映画「小さき声のカノン」をみて2015/03/16 21:13


ひと月近くもご無沙汰してしまいました。

その間、実にいろいろなことがありました。

個人的に、かなり大きな出来事もありましたので、

もしかしたら、おいおいご報告するかもしれません。

今日は、一昨日みてきた映画のお話をします。

 

 

「小さき声のカノン」は、

原発事故後、福島の二本松で暮らしながら、こどもたちを被ばくから守ろうと活動しているお母さんたちを撮ったドキュメンタリー映画で、ベラルーシでの、現在まで続く取り組みも紹介しています。

 

鎌仲ひとみ監督の映画は、3.11の震災後、

「ミツバチの羽音と地球の回転」をみたのが初めてでした。

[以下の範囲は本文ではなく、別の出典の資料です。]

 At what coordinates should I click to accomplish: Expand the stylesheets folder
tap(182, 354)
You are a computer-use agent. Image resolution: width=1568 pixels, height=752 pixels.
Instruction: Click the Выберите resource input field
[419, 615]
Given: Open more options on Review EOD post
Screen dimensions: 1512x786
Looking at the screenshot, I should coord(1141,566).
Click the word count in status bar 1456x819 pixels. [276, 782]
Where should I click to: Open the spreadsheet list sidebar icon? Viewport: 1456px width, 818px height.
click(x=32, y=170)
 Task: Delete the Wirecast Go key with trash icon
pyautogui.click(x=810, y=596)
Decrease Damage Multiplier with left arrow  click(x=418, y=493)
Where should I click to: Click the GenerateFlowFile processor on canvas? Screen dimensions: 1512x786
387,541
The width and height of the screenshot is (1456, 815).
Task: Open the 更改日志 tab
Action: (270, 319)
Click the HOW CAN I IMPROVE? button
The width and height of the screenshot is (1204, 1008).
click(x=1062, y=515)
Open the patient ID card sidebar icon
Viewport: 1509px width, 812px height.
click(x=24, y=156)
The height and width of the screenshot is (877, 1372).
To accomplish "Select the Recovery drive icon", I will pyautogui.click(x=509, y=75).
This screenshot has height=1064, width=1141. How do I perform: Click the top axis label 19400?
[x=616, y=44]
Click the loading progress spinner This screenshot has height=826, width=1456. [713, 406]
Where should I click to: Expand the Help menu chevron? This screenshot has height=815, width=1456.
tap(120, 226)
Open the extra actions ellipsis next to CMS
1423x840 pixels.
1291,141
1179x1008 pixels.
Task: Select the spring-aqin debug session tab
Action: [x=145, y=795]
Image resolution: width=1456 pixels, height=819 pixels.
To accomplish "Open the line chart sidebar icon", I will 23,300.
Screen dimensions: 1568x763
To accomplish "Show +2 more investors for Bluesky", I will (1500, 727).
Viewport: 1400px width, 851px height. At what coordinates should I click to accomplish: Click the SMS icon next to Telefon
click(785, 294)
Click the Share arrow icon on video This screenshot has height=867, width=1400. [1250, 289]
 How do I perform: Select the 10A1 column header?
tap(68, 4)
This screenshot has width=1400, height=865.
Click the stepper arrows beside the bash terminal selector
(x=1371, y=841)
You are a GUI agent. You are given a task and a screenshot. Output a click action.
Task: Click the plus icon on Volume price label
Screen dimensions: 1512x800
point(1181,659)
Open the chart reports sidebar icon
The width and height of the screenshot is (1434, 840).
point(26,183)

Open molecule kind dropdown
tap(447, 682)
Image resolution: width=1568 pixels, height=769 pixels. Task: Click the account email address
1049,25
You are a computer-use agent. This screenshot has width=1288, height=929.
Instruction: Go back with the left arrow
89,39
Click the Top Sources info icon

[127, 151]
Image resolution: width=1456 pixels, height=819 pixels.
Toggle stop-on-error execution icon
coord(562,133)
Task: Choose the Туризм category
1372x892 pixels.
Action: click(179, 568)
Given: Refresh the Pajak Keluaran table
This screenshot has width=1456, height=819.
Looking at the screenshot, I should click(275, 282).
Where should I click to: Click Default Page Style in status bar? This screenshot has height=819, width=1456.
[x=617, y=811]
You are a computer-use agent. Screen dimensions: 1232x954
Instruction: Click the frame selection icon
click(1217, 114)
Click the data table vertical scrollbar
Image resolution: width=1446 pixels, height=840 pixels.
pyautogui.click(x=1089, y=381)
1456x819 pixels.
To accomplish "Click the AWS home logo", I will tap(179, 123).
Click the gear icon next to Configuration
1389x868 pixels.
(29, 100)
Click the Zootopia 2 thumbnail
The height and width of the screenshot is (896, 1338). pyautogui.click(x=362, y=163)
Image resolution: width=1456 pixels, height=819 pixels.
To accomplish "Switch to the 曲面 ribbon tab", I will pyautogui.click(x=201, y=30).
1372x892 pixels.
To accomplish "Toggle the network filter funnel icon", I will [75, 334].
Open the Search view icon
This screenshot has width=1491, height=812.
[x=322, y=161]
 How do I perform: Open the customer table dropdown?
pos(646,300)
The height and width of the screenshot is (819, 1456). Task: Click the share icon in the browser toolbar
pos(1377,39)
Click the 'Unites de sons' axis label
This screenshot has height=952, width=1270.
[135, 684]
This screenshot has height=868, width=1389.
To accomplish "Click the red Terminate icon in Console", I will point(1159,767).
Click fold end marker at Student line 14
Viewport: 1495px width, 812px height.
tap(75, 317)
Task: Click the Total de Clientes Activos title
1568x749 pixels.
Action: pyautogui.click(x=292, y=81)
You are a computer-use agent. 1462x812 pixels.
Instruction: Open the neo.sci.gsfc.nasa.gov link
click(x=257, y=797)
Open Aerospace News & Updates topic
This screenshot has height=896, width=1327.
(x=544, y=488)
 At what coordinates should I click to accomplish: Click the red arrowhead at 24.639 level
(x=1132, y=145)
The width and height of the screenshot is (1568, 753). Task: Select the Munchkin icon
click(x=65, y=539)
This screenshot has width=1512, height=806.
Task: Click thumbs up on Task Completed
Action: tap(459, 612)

私は首都圏の多摩地区に住んでいますが、とんでもない事故に驚き、逃げるのか、とどまるのか、日々葛藤し、

情報を集めていたころのことです。

 

本当は逃げたいと思ったのですが、

いろいろな要因があり、私は結局、逃げる選択ができませんでした。

もう、ここにいると覚悟を決めよう、と思ったものの、

実は今でも心が揺れ動きます。

こんなに離れたところでもそうなのですから、

福島に住んで、こどもを育てているお母さんたちの葛藤は

どれほど大きいことでしょう。

 

 

映画に登場していたのは、

迷いながら、とにかく今できることを精一杯やっている、

ごく普通の、まっとうな感覚を持った人々でした。

状況が異常なとき、そこでまっとうに生きるには、

ものすごいエネルギーが必要です。

 

たとえば、お母さんたちが草刈りを終えて、

「ハハレンジャー任務完了!」とにっこりしている姿。

そこだけを取り出せば、

どこにでもありそうな微笑ましい光景です。

でも、彼女たちが終えたその「草刈り」は、

こどもたちの通学路を自主的に測ってみつけた、

驚くような高濃度汚染の地点で、

少しでも線量を低くするために

草を抜き、土を掘る作業なのです。

 

にこにこ頑張っているお母さんたちですが、

特別な人たちではありません。

ものすごいストレスにさらされているのですから、

ちょっとつつけばすぐに泣き出してしまう、

私たちとおんなじ、

「ほんとうは弱虫」のお母さんだったりもします。

それでも、

私たちは生きなくてはならないし、

こどもを育てなくてはなりません。

だからお母さんたちは、

誰から何と言われようと、

にこにこ頑張らなくてはならないのです。

それは、あまりにも辛い現実であり、同時に、

人間というものへの希望でもあります。

 

 

以前とはまったく変わってしまった「いま」の暮らしを

どう生きていくのか

映画の問いかけは、「どこかの誰か」の問題ではなく

あの日からずっと自分に問いかけ続けている、

まったく私自身のものでした。

 

 

 

「小さき声のカノン」は、

いまは、福島と渋谷で同時公開されています。

各地で順次公開されるそうですので、ぜひご覧ください。

都内では、44日まで渋谷のイメージフォーラムでみられる予定だそうです。

監督と多彩なゲストによるトークショーも、頻繁に行われるようです。

 

みんなの小さい声が、かき消されてしまわないように、

たくさんたくさん重なって、美しいカノンになるように、

私も、

諦めずに自分のパートを歌っていきたいと思います。